Reviewed-by: Kyotaro Horiguchi <horikyota.ntt@gmail.com>
---
 src/backend/access/transam/xlog.c | 11 ++++++++++-
 1 file changed, 10 insertions(+), 1 deletion(-)

diff --git a/src/backend/access/transam/xlog.c b/src/backend/access/transam/xlog.c
index 2ee9515139..221e7d1f07 100644
--- a/src/backend/access/transam/xlog.c
+++ b/src/backend/access/transam/xlog.c
@@ -12317,8 +12317,17 @@ retry:
      * Validating the page header is cheap enough that doing it twice
      * shouldn't be a big deal from a performance point of view.
      */
-    if (!XLogReaderValidatePageHeader(xlogreader, targetPagePtr, readBuf))
+    if (StandbyMode &&
+        !XLogReaderValidatePageHeader(xlogreader, targetPagePtr, readBuf))
     {
+        /*
+         * in this case we consume this error right now then retry immediately,
+         * the message is already translated
+         */
+        if (xlogreader->errormsg_buf[0])
+            ereport(emode_for_corrupt_record(emode, EndRecPtr),
+                    (errmsg_internal("%s", xlogreader->errormsg_buf)));
+
         /* reset any error XLogReaderValidatePageHeader() might have set */
         xlogreader->errormsg_buf[0] = '\0';
         goto next_record_is_invalid;
-- 
2.27.0


Re: corruption of WAL page header is never reported

From
Kyotaro Horiguchi
Date:
me> Howeer, I'm still on the opinion that we don't need to check that
me> while in standby mode.

Of course it's typo of  "while not in standby mode".

sorry..

-- 
Kyotaro Horiguchi
NTT Open Source Software Center



Re: corruption of WAL page header is never reported

From
Yugo NAGATA
Date:
On Mon, 19 Jul 2021 17:47:07 +0900 (JST)
Kyotaro Horiguchi <horikyota.ntt@gmail.com> wrote:

> At Mon, 19 Jul 2021 16:00:39 +0900, Yugo NAGATA <nagata@sraoss.co.jp> wrote in 
> > Your patch doesn't fix the issue that the error message is never reported in
> > standby mode. When a WAL page header is broken, the standby would silently repeat
> > retrying forever.
> 
> Ok, I see your point and agree to that.
> 
> > I think we have to let users know the corruption of WAL page header even in
> > standby mode, not? A corruption of WAL record header is always reported,
> > by the way. (See that XLogReadRecord is calling ValidXLogRecordHeader.)
> 
> Howeer, I'm still on the opinion that we don't need to check that
> while in standby mode.
> 
> How about the attached?

On Mon, 19 Jul 2021 17:50:16 +0900 (JST)
Kyotaro Horiguchi <horikyota.ntt@gmail.com> wrote:

> me> Howeer, I'm still on the opinion that we don't need to check that
> me> while in standby mode.
> 
> Of course it's typo of  "while not in standby mode".

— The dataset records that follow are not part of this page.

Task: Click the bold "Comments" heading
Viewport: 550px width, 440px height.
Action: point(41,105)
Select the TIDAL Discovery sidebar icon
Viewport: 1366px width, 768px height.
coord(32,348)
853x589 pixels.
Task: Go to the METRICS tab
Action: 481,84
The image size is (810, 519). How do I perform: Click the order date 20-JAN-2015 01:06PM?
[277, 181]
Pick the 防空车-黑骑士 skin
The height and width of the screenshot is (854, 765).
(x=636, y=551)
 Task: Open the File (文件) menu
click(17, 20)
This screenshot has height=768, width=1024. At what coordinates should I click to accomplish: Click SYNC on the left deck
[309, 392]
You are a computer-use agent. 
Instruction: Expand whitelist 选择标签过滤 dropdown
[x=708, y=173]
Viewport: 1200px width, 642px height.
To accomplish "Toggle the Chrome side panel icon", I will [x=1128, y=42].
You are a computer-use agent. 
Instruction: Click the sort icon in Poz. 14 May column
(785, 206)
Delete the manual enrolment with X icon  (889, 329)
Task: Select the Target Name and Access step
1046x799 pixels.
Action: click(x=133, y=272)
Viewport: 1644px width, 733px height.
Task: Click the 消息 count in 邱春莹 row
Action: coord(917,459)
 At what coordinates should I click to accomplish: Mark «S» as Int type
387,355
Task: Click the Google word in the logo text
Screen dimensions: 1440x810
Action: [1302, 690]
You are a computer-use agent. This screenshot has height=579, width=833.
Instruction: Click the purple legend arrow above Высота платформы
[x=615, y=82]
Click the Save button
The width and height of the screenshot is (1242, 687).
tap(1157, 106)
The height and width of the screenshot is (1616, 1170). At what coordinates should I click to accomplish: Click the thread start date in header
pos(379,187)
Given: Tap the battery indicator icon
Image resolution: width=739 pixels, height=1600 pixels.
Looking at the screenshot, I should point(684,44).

Thanks for updating the patch. I agree with you.

I think it is nice to fix to perform the check only during standby mode
because it make a bit clearer why we check it immediately in XLogPageRead.

Regards,
Yugo Nagata

-- 
Yugo NAGATA <nagata@sraoss.co.jp>



Re: corruption of WAL page header is never reported

From
Ranier Vilela
Date:
Em seg., 19 de jul. de 2021 às 06:15, Yugo NAGATA <nagata@sraoss.co.jp> escreveu:
On Mon, 19 Jul 2021 17:47:07 +0900 (JST)
Kyotaro Horiguchi <horikyota.ntt@gmail.com> wrote:

> At Mon, 19 Jul 2021 16:00:39 +0900, Yugo NAGATA <nagata@sraoss.co.jp> wrote in
> > Your patch doesn't fix the issue that the error message is never reported in
> > standby mode. When a WAL page header is broken, the standby would silently repeat
> > retrying forever.
>
> Ok, I see your point and agree to that.
>
> > I think we have to let users know the corruption of WAL page header even in
> > standby mode, not? A corruption of WAL record header is always reported,
> > by the way. (See that XLogReadRecord is calling ValidXLogRecordHeader.)
>
> Howeer, I'm still on the opinion that we don't need to check that
> while in standby mode.
>
> How about the attached?

On Mon, 19 Jul 2021 17:50:16 +0900 (JST)
Kyotaro Horiguchi <horikyota.ntt@gmail.com> wrote:

> me> Howeer, I'm still on the opinion that we don't need to check that
> me> while in standby mode.
>
> Of course it's typo of  "while not in standby mode".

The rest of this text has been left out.